- [Problem description]:
Work through the data below line by line and say how many lines hold "checkmark"; give only the number.

- [Data for processing]:

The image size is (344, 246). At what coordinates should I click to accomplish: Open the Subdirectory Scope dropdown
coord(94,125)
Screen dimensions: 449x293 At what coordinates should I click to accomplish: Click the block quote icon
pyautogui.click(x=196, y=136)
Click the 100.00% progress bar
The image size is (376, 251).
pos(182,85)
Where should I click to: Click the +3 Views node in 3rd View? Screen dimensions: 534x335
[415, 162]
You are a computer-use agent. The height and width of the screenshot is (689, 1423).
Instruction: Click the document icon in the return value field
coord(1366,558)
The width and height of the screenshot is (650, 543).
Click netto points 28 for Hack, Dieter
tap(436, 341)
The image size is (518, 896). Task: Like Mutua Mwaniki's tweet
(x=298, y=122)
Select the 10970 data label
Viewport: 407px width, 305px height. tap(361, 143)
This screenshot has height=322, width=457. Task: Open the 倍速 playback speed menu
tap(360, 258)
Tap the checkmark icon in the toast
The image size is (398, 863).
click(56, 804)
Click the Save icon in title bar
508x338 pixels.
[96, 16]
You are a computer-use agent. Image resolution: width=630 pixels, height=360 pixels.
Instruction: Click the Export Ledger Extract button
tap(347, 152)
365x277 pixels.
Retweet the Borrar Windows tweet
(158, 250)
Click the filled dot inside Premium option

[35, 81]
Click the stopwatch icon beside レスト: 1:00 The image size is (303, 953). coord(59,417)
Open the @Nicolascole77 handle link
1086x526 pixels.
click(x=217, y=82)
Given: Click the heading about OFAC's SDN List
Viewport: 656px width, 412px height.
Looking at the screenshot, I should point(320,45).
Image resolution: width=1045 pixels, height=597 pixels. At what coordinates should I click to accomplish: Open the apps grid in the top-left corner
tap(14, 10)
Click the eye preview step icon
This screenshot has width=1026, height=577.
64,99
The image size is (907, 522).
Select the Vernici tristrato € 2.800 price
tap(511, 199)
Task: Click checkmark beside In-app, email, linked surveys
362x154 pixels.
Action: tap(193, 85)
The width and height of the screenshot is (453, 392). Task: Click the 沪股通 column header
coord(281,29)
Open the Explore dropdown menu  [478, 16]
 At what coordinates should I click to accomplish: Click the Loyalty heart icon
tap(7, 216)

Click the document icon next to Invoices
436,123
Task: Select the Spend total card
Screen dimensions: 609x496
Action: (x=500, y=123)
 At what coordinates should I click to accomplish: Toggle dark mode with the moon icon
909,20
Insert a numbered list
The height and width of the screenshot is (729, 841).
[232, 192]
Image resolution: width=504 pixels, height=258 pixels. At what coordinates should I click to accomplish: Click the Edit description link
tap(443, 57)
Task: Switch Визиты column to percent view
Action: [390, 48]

- [Solution]:
2